### Task requirements:
Please gather each line in the rows below that contains the word "icon", and copy those lines in full.
** BEGIN **
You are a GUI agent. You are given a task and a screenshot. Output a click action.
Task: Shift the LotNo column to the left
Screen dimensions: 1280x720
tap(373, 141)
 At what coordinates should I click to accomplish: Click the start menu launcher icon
** END **
** BEGIN **
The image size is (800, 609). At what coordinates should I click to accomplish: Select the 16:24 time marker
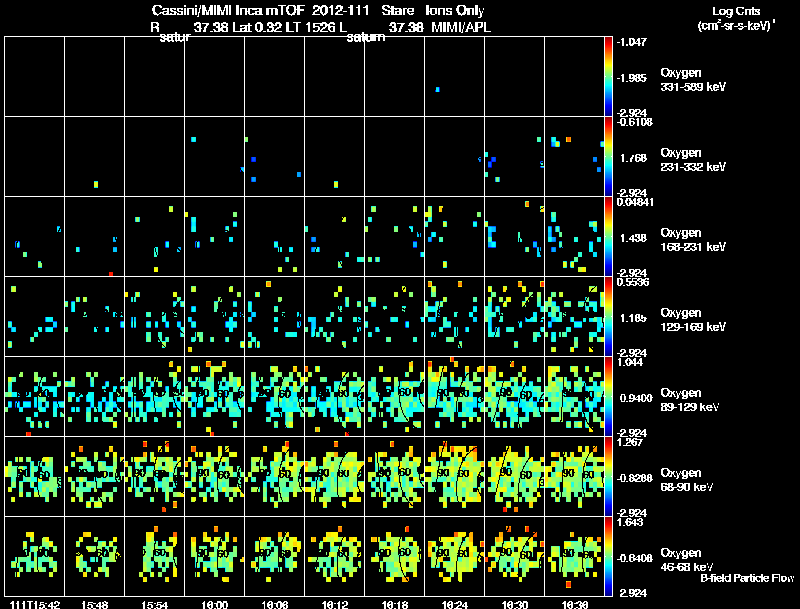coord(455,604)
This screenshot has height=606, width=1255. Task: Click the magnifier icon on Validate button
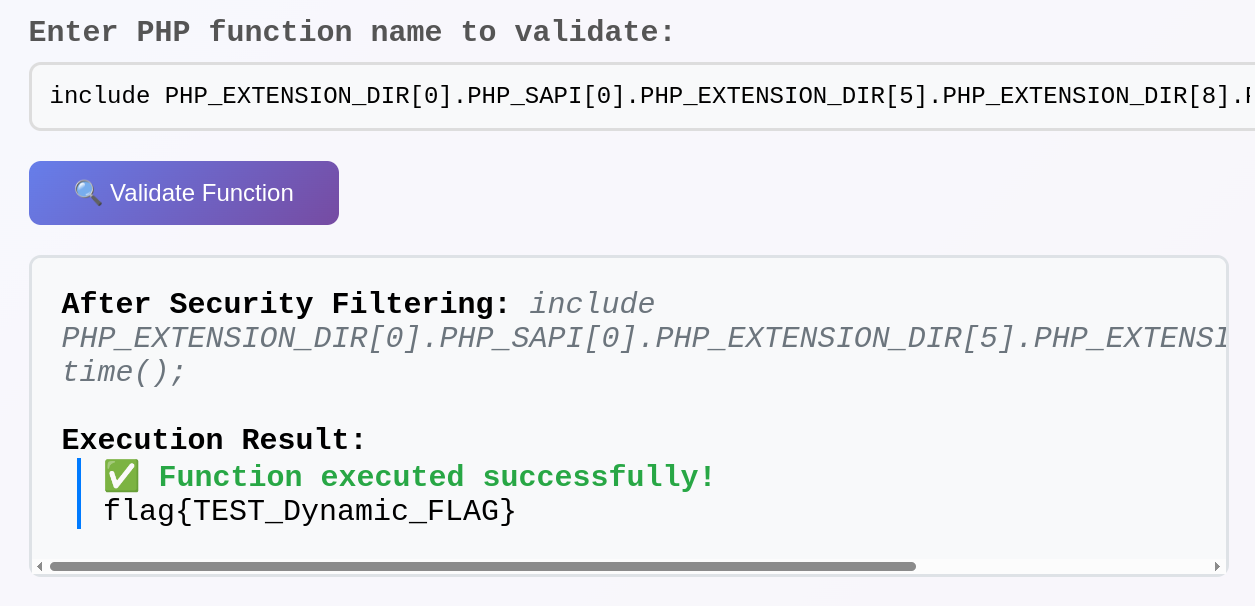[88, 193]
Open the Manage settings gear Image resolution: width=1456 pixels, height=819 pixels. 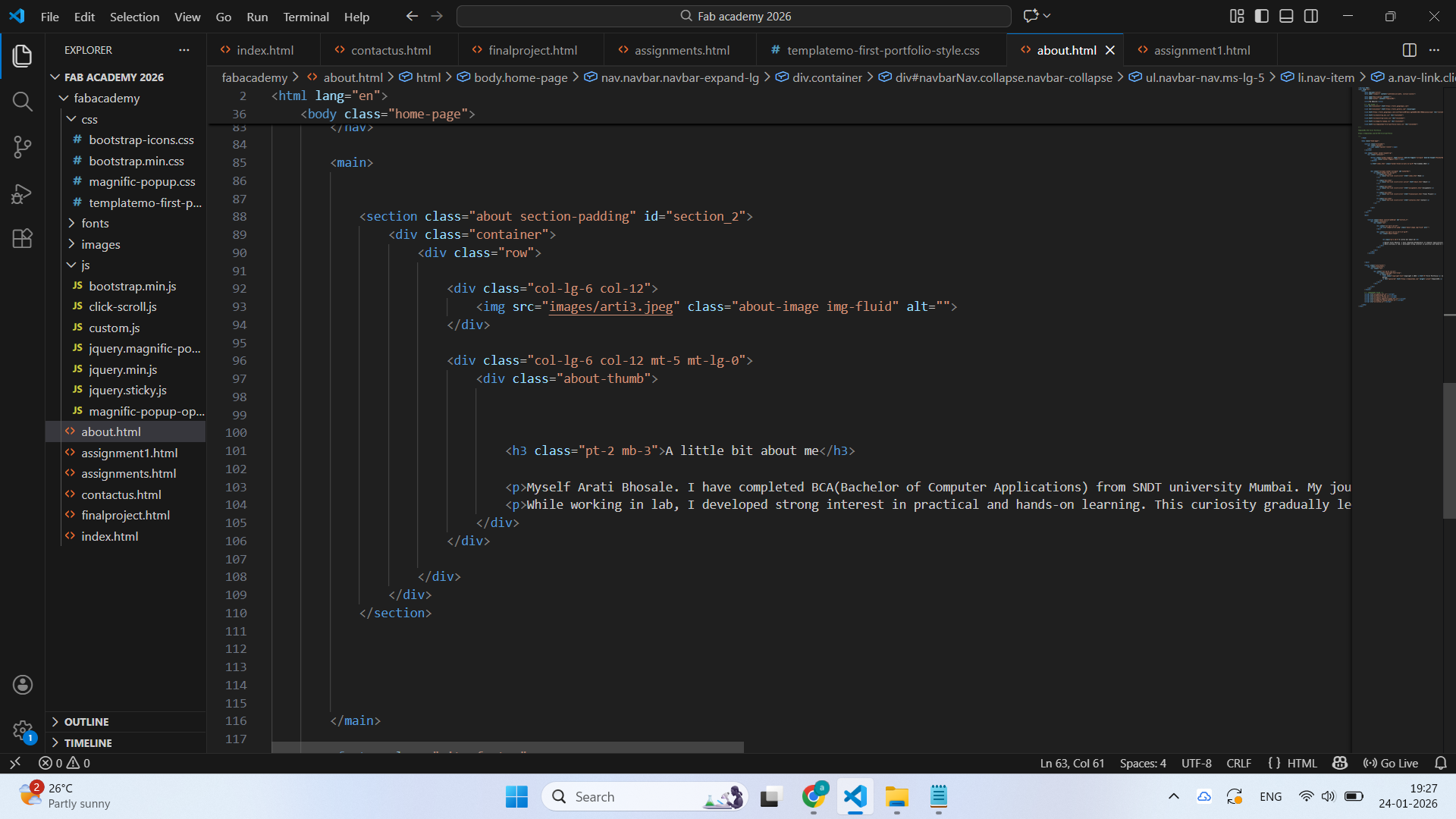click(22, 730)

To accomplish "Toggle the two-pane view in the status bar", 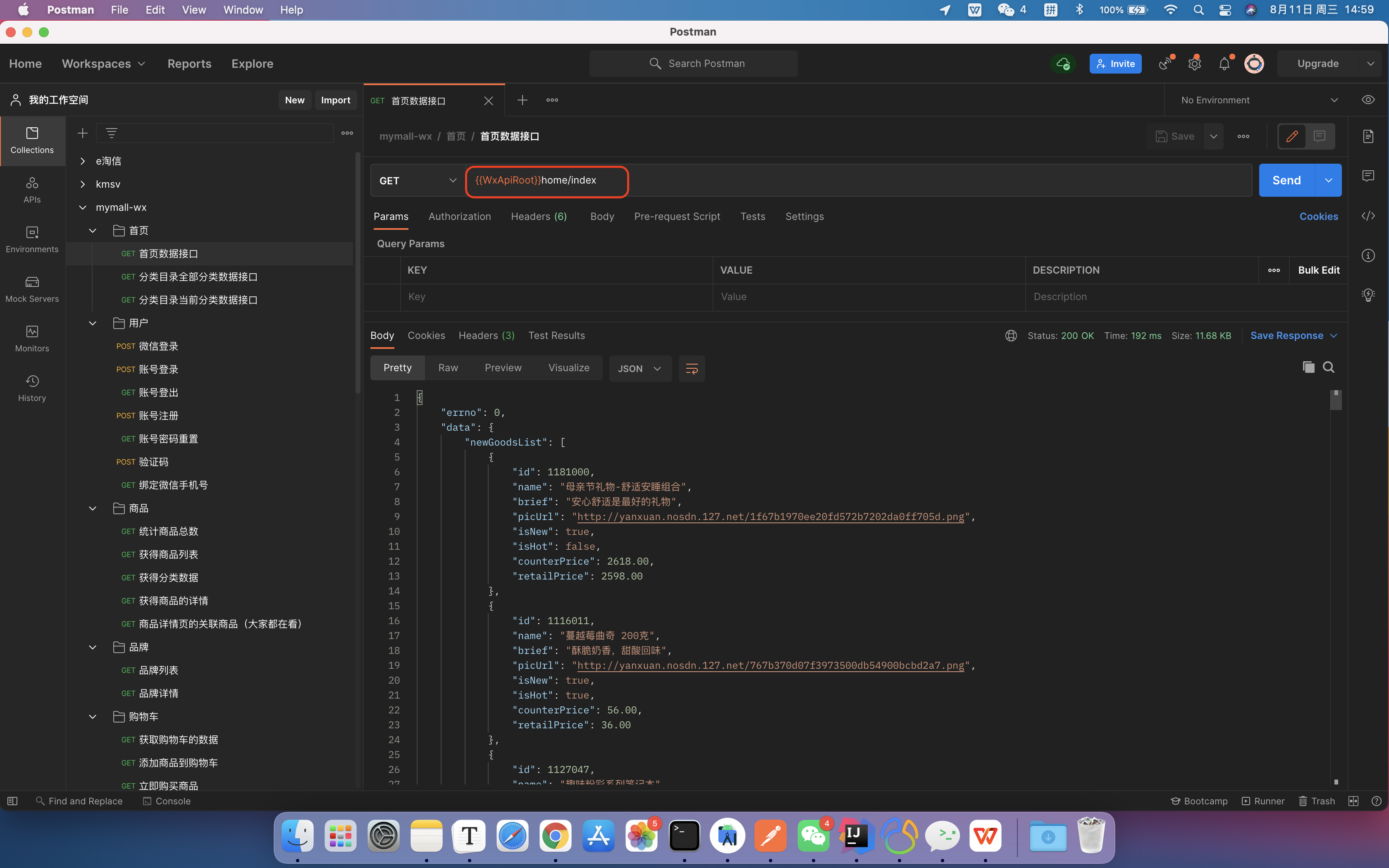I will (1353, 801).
** END **
### Expected answer:
 At what coordinates should I click to accomplish: Click the start menu launcher icon
This screenshot has height=606, width=1255. Task: Click the magnifier icon on Validate button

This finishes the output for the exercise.